[Opening Dataset excerpts section]
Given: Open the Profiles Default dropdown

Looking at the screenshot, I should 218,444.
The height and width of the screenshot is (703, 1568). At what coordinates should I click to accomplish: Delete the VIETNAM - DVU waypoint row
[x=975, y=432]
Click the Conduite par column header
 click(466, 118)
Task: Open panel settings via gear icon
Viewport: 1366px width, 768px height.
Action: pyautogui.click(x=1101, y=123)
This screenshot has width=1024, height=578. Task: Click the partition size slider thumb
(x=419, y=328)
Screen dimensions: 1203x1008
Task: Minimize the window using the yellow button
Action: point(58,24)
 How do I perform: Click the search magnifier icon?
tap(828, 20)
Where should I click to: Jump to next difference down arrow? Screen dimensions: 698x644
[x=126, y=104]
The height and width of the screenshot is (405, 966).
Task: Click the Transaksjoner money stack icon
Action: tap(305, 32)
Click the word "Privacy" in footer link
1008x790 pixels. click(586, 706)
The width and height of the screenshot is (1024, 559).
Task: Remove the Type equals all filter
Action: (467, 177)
[Closing Dataset excerpts section]
§ **What you will do**
Each line from the one containing "Where should I" through the last line of the entries is to be copied exactly, with no other lines added.

§ **Exercise response**
Where should I click to: Jump to next difference down arrow? Screen dimensions: 698x644
[x=126, y=104]
The height and width of the screenshot is (405, 966).
Task: Click the Transaksjoner money stack icon
Action: tap(305, 32)
Click the word "Privacy" in footer link
1008x790 pixels. click(586, 706)
The width and height of the screenshot is (1024, 559).
Task: Remove the Type equals all filter
Action: (467, 177)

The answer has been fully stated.